◆ Work to complete
Count the lines of the listing that contain the string "icon", treating uppercase and lowercase as distinct, and give only the number.
---------- Exercise material ----------
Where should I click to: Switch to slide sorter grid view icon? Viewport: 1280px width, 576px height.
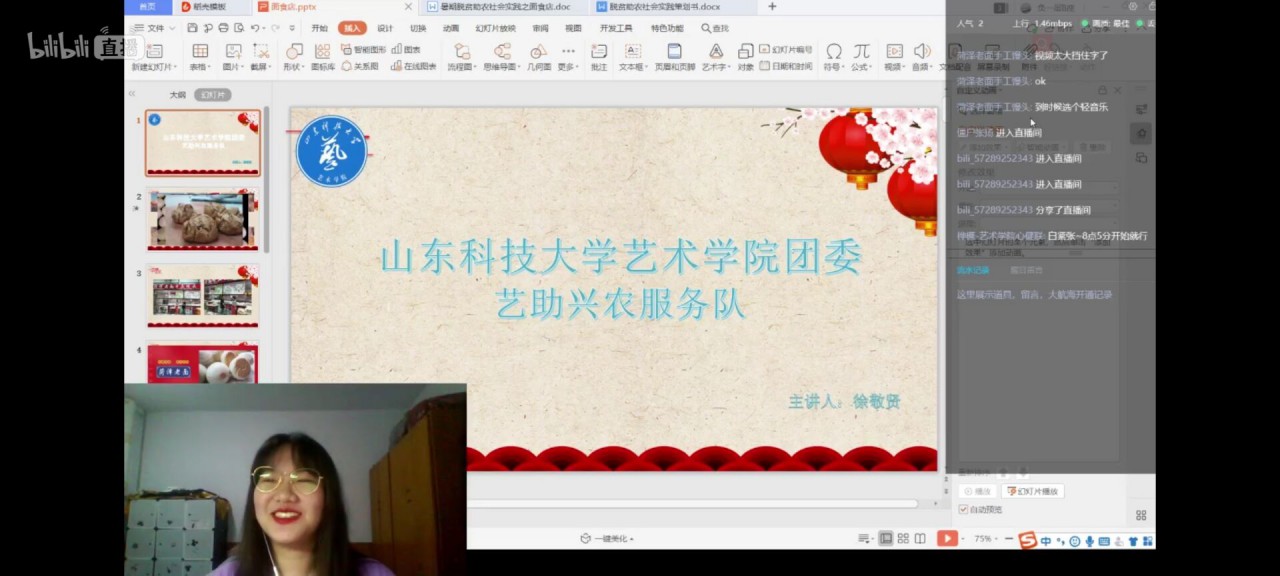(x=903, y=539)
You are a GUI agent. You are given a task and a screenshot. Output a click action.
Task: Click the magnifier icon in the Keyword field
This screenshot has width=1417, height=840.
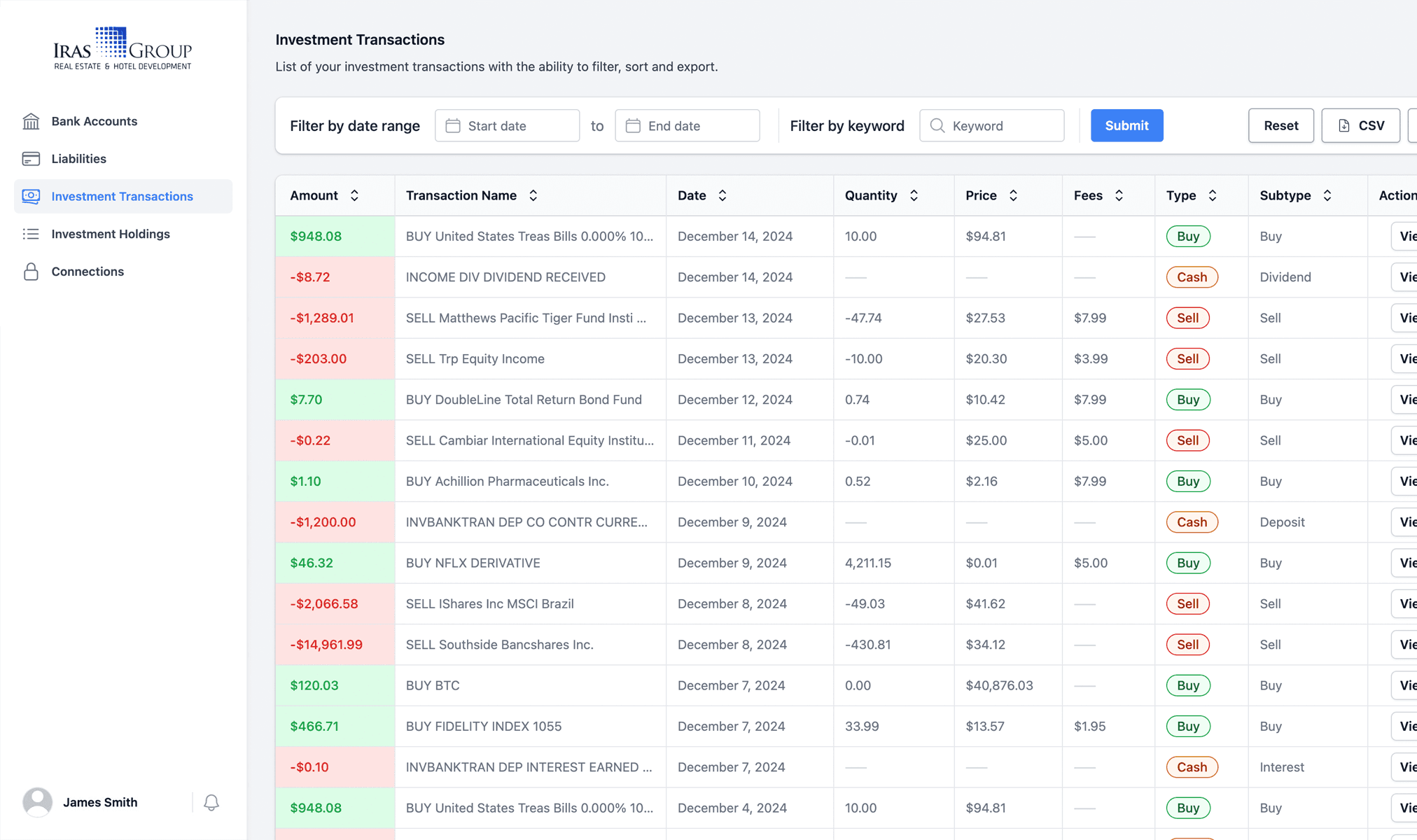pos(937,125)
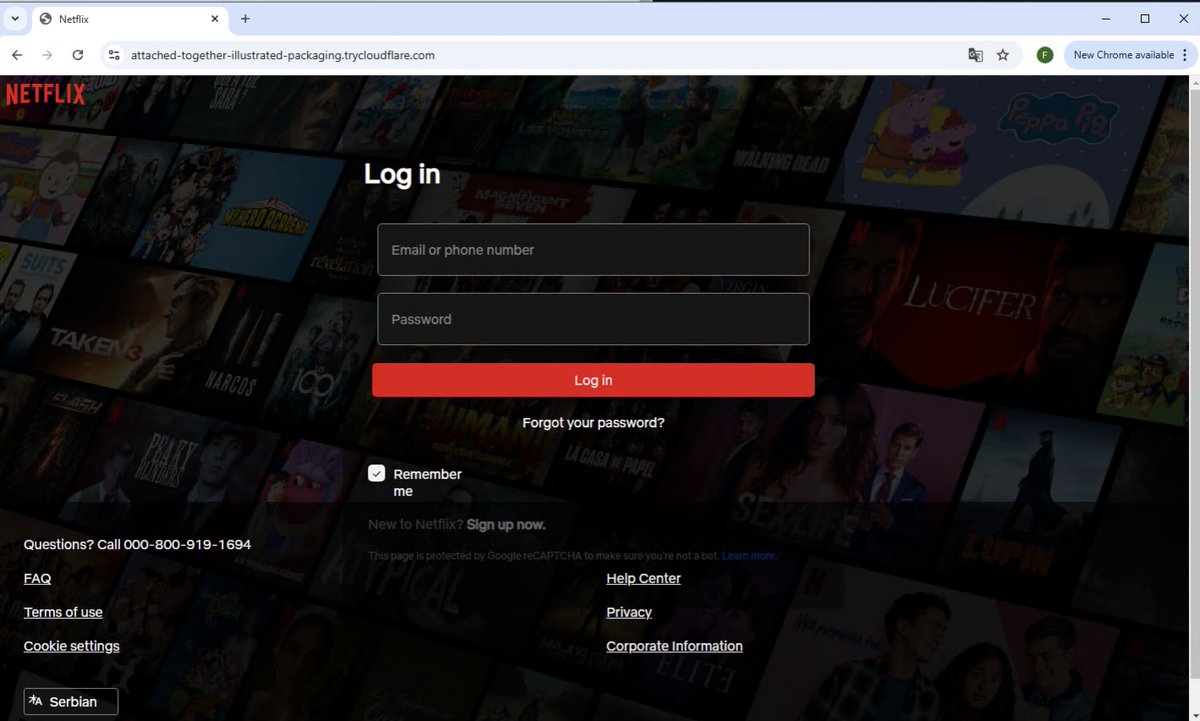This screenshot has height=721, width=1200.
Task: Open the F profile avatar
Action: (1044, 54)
----------
---------- Exercise material ----------
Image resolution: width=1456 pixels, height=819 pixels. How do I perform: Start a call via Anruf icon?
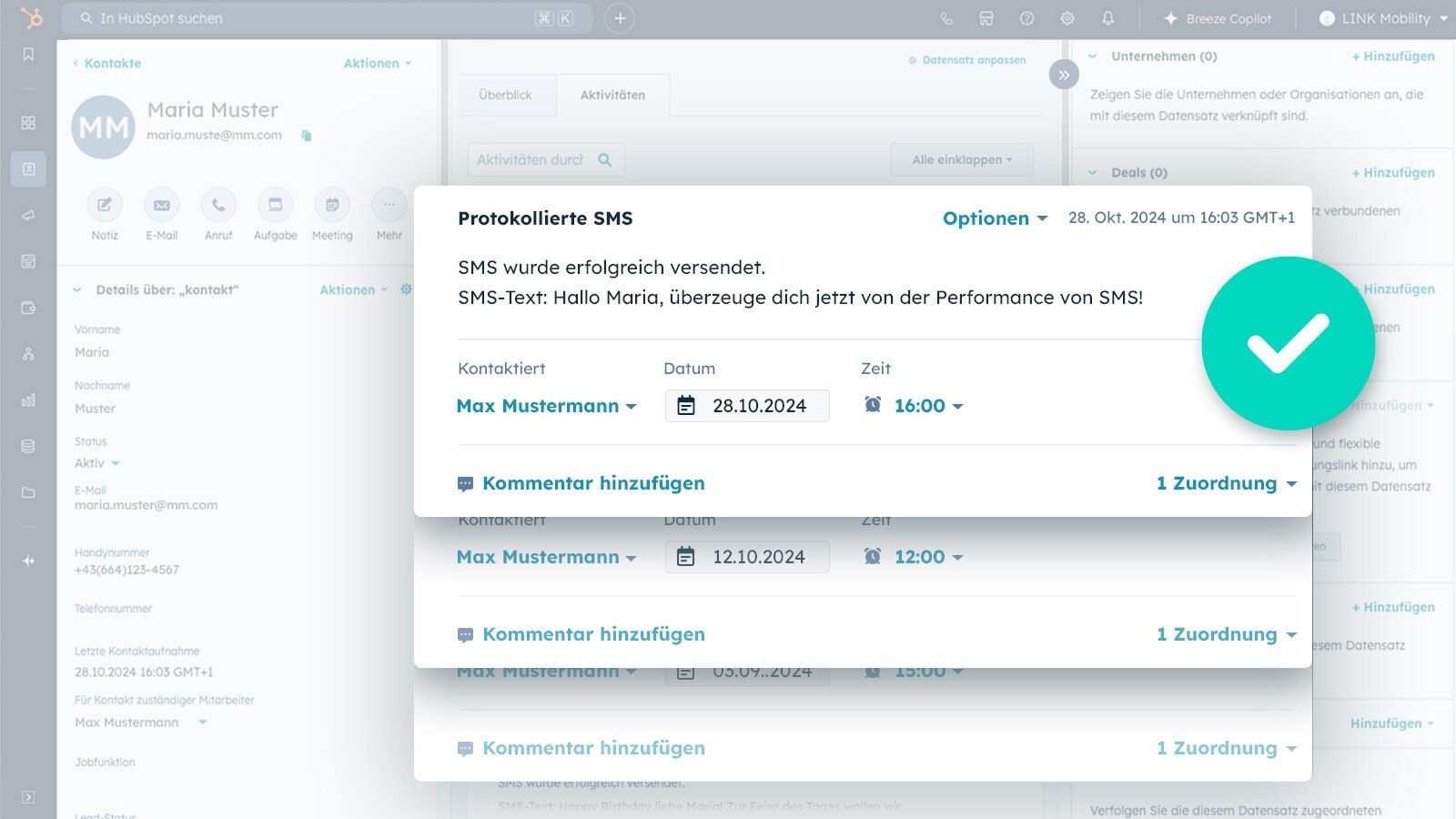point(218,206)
----------
◆ Answer for this exercise
3